In 1960, the Toronto District Association for Christian Secondary Education was founded, and planning for a Christian high school began. In 1963 forty-nine grade nine and ten students began classes in Second Christian Reformed Church of Toronto. Eventually, a fundraising campaign raised $30,000, which was used to help buy a 15 acre site in the-then independent Town of Woodbridge; a second campaign in 1964 generated $115,000 of the $150,000 needed for a building on the site. In 1965, the school building opened, with eight classrooms and a gym, and enrolment had risen to 130 students.

The school grew rapidly, beginning with expansions in 1970, 1974, and 1986, adding a library, staff room, auditorium, art room, and additional offices and classrooms. By 1991, the school was filled to its capacity of about 400 students.

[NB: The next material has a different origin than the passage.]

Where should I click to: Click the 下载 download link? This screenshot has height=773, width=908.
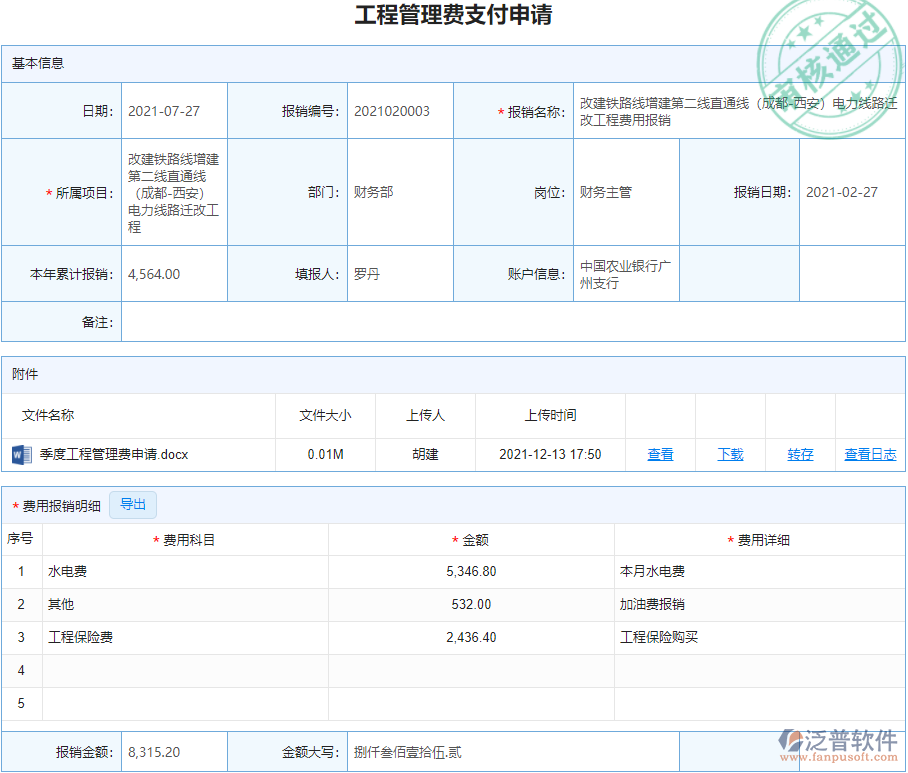729,454
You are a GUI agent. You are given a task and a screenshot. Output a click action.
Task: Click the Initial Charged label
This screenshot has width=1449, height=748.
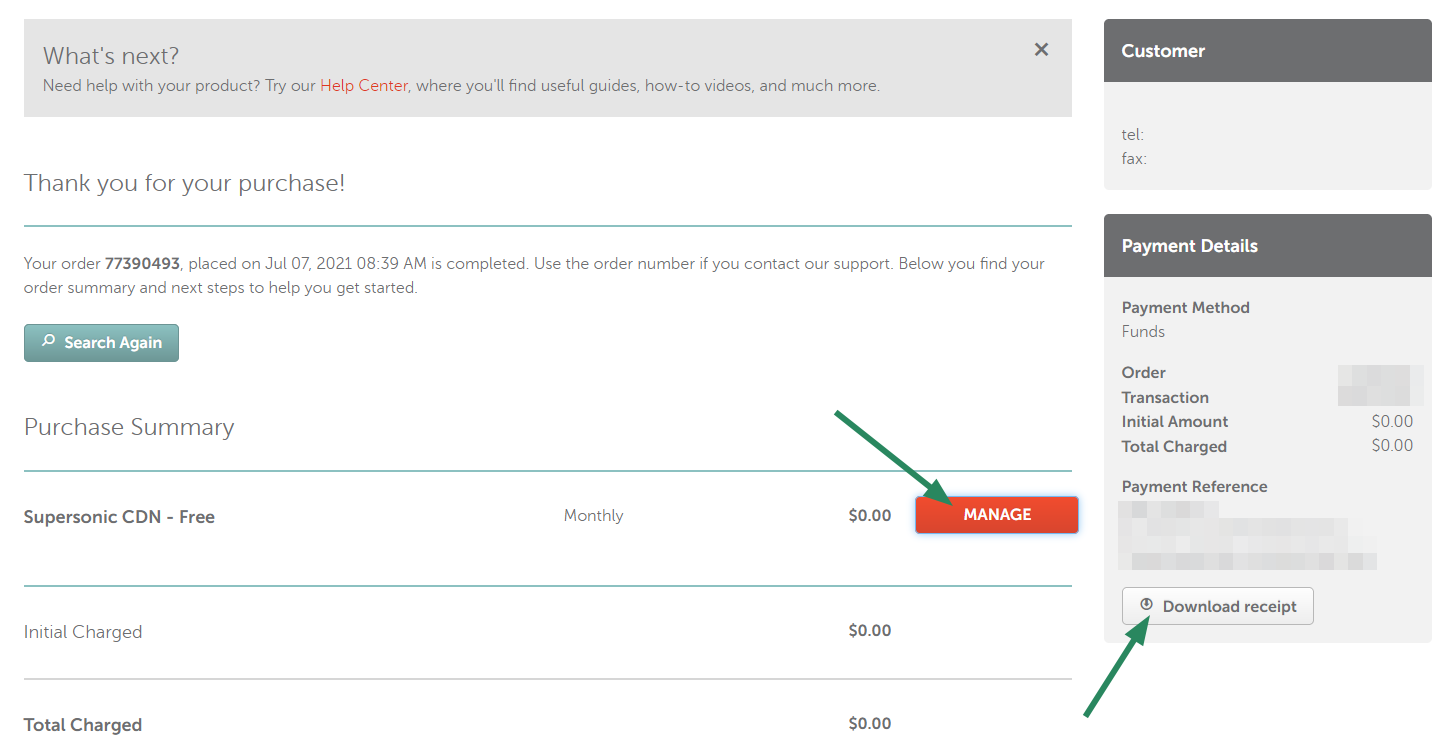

In 1994, Ren Siebenga became principal, and the community came together to begin what would be called "Project 2000", with a mission to expand and renew the school's facilities. From 1999 through 2003, the pre-1980s section of the building was renovated, and improvements were made to the school, including the addition of a performance centre, hallway computers, additional classrooms, a fitness centre, and additional parking lot space. Enrollment rose to roughly 450 students.

==Athletics==
TDCH's sports teams are called the Falcons, and the school colours are green, black, and white. The school is known best for its results in volleyball, but also has basketball, badminton, hockey, soccer, ultimate Frisbee, and cross country teams. TDChristian competes in the York Region Athletic Association (YRAA) and the Ontario Christian Secondary Schools Athletic Association (OCSSAA).

==Notable alumni==
- Jim Veltman, the former captain (1999–2008) of the Toronto Rock lacrosse team in the National Lacrosse League.